Quick walkthrough for setting up signed outgoing e-mails on the iPhone / iPad
Scenario: You have a free E-Mail signing certificate such as the one from Comodo, you’ve set it up on your desktop/laptop e-mail, but you also send a lot of mail from your iPhone / iPad too.
There are two steps to getting signed mail working on the iPhone.
Step 1: Install your certificate and Private Key onto the iPhone using the ‘Apple Configurator version 2’.
Download the ‘apple configurator 2’ from the App Store onto your mac.
(This is a tool from apple that lets you create profiles and roll-out changes such as certificates to your iPhones/iPads/AppleTV’s.
Goto File > new profile.
A new profile window appears, In the general tab, give the profile a name as below:
Then, go into your mac key store (The app is called ‘keychain access’).
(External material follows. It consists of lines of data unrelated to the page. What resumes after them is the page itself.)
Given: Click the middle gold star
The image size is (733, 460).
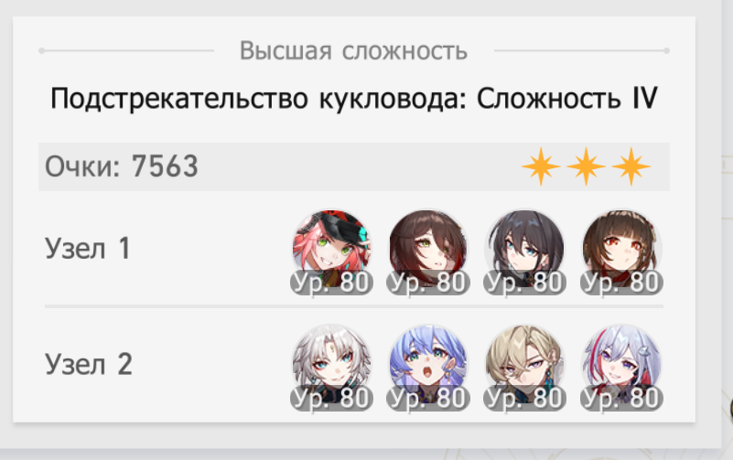Looking at the screenshot, I should coord(586,166).
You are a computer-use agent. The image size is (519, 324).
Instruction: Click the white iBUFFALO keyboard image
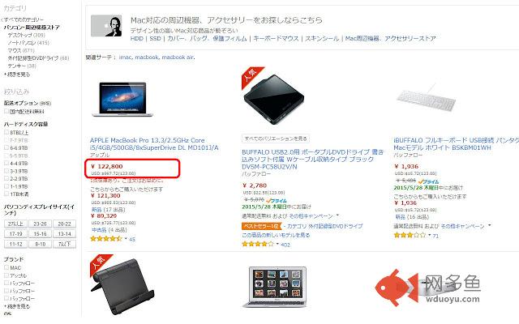tap(427, 97)
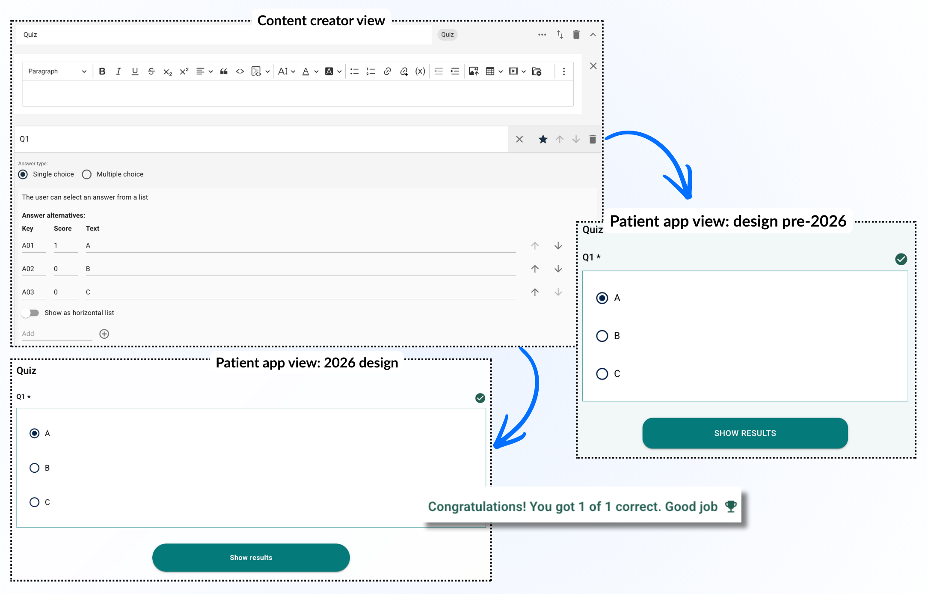Click the teal Show results button
The width and height of the screenshot is (928, 594).
(251, 557)
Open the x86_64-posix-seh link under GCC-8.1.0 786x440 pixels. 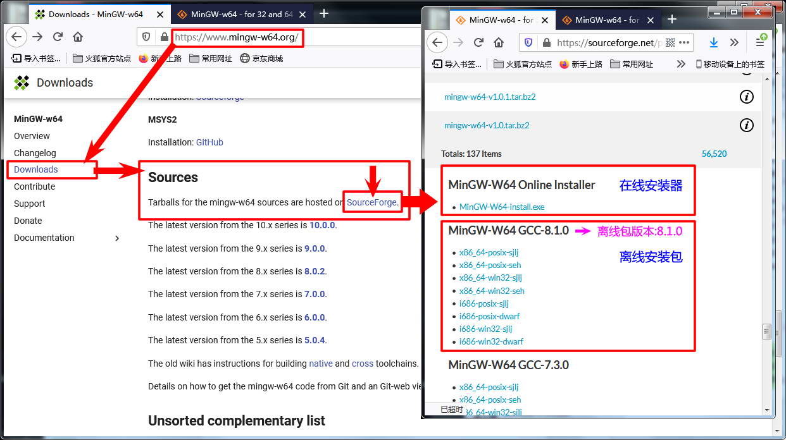490,265

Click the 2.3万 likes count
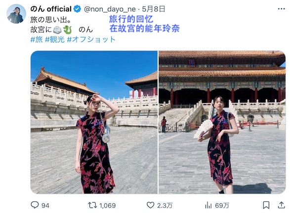tap(165, 206)
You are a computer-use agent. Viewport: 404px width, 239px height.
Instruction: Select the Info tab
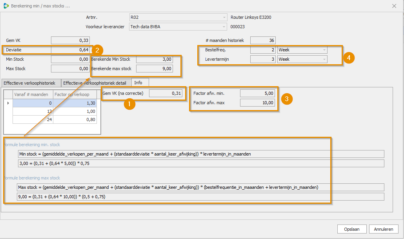point(138,83)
Goto certificates, you should find your imported Comodo cert listed with your e-mail address as the title as below:
Right click your mail certificate and chose export.
This will export your Certificate and Private key into one ‘.p12. file. You’ll be prompted to protect the exported certificate with a new password. (Don’t leave it blank. You’ll only need the password once in about a minutes time, so may as well make it strong!).
Now you should have a ‘.p12’ file in your documents. Yes? Good.
Back to the Apple Configurator Profile screen.. Click on the ‘Certificates’ section on the Left and click the ‘Configure’ Button. You will be prompted to add a certificate, use the finder window that appears to find and select your new .P12 file.
You will then need to give the Profile the password you just used for the P12 export. Type it in the ‘password:’ field, you’ll know if it’s right as the window will change from showing this:
Thats it! We can now save this profile and add it to our iPhone/iPad.
Save it by clicking the title at the top of the profile window and give it a name. Mine saved in my iCloud drive, this is fine.
Now, plug your phone into your Mac via USB. It will appear in the ‘Apple Configurator 2’ Main window.
Right click it, chose Add > Profile. Then select our new .mobileconfig file we’ve just saved.
Then, follow the instructions on the Mac and on your iPhone to install the certificate.. The iPhone will need your iPhone password and warn you the ‘Profile is unsigned’. This is fine.
Once done, you can unplug your phone from your Mac, you’re ready for step 2…
Step 2: Turn S/MIME E-Mail signing on within your iPhone settings and select the certificate you just uploaded.
This is the easy bit.
On your phone. Go into settings > Mail.
Chose ‘Accounts’, then select the account the certificate is for (Mine is my Exchange account).
Then, select the ‘Account email@example.com’ line at the top of the screen to drill into that accounts’ settings…
From here, Click ‘Advanced Settings’.
Thats it, your e-mails should now be sent signed!